Fire Maidens of Outer Space (1956)

Some people are content enough to never think about movies all that much. They watch them, they may like them, they may forget them and then they go on about having busy lives, making important business decisions and thinking that they’re a success. And then there’s me, awake in the middle of the night, wondering just how many movies have matriarchal societies (like the earlier Flight to Mars and the later Project Moonbase, and the later Mutiny in Outer Space) within science fiction movies.

I’ve paid for my weirdness in money, depression and a sure future.

Enjoy the benefits of my Prometheus-like ways and join me, all week, as we get into these movies.

Fire Maidens of Outer Space is the kind of movie where you can see the zipper on the monster and I wouldn’t have it any other way. It’s a British-American co-production and I’m astounded that no one looked at what writer/director Cy Roth had, well, wrought.

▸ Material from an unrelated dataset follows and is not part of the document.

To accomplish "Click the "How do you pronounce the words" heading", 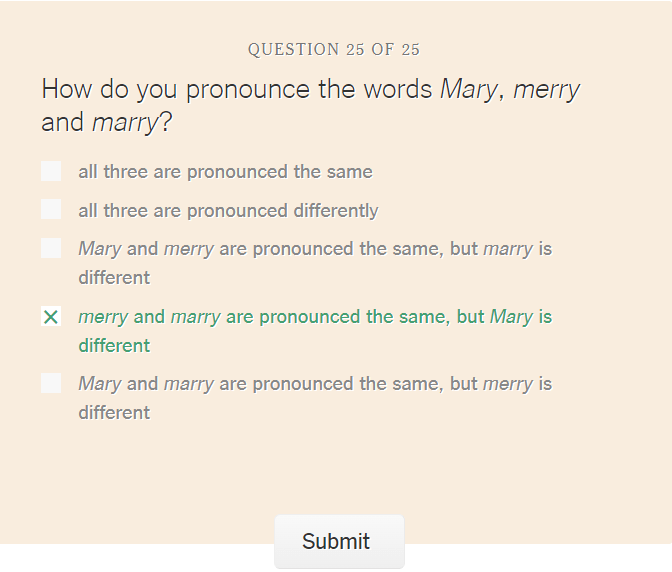I will click(x=237, y=89).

You’ll recognize the rocket that launches early in this movie from so many other 1950’s science fiction junk films — such as King Dinosaur. It’s a V-2 rocket that was taken from the Germans, probably as part of Operation paperclip, and launched at the White Sands base in 1946.

Once a new moon of Jupiter is found*, Earth sends five men who are as quick to smoke a cigarette and shoot a gun as they are to attempt diplomacy. This is the most realistic notion that this movie presents. Quickly after landing, they save Hestia (Susan Shaw, whose leading lady status was slowly eroded thanks to alcoholism) from a monster and discover that New Atlantis — a colony of the original! — is about to die out and that there are only sixteen women and one old man left.

They’d like to stick around and help, but once they discover that the leader Duessa (Jacqueline Curtis, The Camp on Blood Island) plans on keeping them as studs to repopulate her race, they try to get home. Of course, the monster gets loose, lots of people die and the remaining women all fall for our dashing crew members, like Luther Blair (Anthony Dexter, who was so frustrated by Hollywood typecasting him in only roles like Valentino — they looked incredibly alike — that he quit to become a high school teacher).

This is basically a much worse Cat-Women of the Moon, except you know, with more cigarettes and thirteen Fire Maidens. And don’t get us started with King Dinosaur, where they just simply nuke the planet before leaving. Oh, and if that meteor shower looks familiar, that’s because it’s pinched from Robert L. Lippert’s Rocketship X-M (which we discuss in our review of Flight to Mars).

*The movie is remarkably accurate in one way — it predicted that we would discover that the 13th moon of Jupiter. We sure did — 18 years later — and named it Thelxinoe.